WORK INSTRUCTION>
Here is a listing; work out how many of its lines contain the word "dimensions", and state only that number.

EXERCISE MATERIALS: Begin

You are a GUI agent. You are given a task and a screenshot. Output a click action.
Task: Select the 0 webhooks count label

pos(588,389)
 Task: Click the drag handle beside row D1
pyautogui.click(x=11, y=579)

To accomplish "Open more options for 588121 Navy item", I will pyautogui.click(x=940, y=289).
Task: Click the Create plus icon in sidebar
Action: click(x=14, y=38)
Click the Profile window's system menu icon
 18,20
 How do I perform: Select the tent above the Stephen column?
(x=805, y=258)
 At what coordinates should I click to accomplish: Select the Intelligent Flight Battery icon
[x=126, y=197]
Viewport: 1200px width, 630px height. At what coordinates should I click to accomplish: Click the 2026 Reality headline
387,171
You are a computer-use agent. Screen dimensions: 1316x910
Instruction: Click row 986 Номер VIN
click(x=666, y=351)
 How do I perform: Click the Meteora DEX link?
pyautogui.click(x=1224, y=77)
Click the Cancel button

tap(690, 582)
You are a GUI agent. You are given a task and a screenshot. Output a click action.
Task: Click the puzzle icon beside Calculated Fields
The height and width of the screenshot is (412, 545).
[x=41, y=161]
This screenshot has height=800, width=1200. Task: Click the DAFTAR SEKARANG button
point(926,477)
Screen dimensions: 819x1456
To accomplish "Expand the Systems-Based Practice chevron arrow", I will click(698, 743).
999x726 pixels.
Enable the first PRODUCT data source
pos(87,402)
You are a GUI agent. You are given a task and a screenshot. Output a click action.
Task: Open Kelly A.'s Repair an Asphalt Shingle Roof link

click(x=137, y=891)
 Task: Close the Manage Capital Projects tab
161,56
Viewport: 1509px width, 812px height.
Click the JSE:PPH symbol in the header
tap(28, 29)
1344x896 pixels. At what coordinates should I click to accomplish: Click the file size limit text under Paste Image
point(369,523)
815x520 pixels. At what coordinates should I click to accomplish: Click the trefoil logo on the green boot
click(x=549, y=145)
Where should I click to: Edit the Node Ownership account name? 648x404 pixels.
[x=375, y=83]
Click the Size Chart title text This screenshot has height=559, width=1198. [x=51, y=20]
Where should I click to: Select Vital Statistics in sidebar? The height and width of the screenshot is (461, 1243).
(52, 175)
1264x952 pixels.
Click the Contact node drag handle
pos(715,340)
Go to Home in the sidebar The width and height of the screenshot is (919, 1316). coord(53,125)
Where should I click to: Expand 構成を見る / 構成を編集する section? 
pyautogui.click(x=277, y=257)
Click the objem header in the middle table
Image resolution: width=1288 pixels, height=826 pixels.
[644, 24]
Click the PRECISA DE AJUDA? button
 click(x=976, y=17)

EXERCISE MATERIALS: End

ANSWER BELOW>
2